Copy out the data verbatim, beginning at the line that contains "Where should I click to: Click" and ending after the line that contains "Click the PUB".

_Dataset entries_.
....

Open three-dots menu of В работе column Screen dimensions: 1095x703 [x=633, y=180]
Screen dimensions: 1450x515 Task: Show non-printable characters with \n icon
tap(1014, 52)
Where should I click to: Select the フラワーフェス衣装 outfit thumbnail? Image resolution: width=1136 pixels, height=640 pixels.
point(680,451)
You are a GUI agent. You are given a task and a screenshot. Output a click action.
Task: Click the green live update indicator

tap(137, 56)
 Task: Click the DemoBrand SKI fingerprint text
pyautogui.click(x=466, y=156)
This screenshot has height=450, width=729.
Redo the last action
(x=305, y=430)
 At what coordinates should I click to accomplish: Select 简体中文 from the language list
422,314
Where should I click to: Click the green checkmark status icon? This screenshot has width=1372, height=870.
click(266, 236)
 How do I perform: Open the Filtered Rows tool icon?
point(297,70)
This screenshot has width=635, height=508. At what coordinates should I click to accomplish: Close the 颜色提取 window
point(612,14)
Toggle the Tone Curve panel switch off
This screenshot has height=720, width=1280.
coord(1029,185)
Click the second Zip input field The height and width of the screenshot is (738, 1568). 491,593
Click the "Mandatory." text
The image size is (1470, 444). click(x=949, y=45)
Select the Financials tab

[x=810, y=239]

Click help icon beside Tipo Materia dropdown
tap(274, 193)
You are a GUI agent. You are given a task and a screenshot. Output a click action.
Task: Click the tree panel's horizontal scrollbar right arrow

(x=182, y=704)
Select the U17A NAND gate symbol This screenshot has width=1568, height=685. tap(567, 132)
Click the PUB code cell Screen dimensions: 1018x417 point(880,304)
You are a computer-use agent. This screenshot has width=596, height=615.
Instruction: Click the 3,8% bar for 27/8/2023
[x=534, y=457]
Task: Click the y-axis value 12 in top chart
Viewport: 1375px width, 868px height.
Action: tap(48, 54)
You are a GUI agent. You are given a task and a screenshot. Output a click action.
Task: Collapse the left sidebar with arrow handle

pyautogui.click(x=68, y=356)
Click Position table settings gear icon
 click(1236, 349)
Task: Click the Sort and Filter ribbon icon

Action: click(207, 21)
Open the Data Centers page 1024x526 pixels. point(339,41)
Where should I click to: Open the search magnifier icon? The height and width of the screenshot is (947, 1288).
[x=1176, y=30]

....

_THE COMPLETED TASK_.
Where should I click to: Click the green checkmark status icon? This screenshot has width=1372, height=870.
click(266, 236)
 How do I perform: Open the Filtered Rows tool icon?
point(297,70)
This screenshot has width=635, height=508. At what coordinates should I click to accomplish: Close the 颜色提取 window
point(612,14)
Toggle the Tone Curve panel switch off
This screenshot has height=720, width=1280.
coord(1029,185)
Click the second Zip input field The height and width of the screenshot is (738, 1568). 491,593
Click the "Mandatory." text
The image size is (1470, 444). click(x=949, y=45)
Select the Financials tab

[x=810, y=239]

Click help icon beside Tipo Materia dropdown
tap(274, 193)
You are a GUI agent. You are given a task and a screenshot. Output a click action.
Task: Click the tree panel's horizontal scrollbar right arrow

(x=182, y=704)
Select the U17A NAND gate symbol This screenshot has width=1568, height=685. tap(567, 132)
Click the PUB code cell Screen dimensions: 1018x417 point(880,304)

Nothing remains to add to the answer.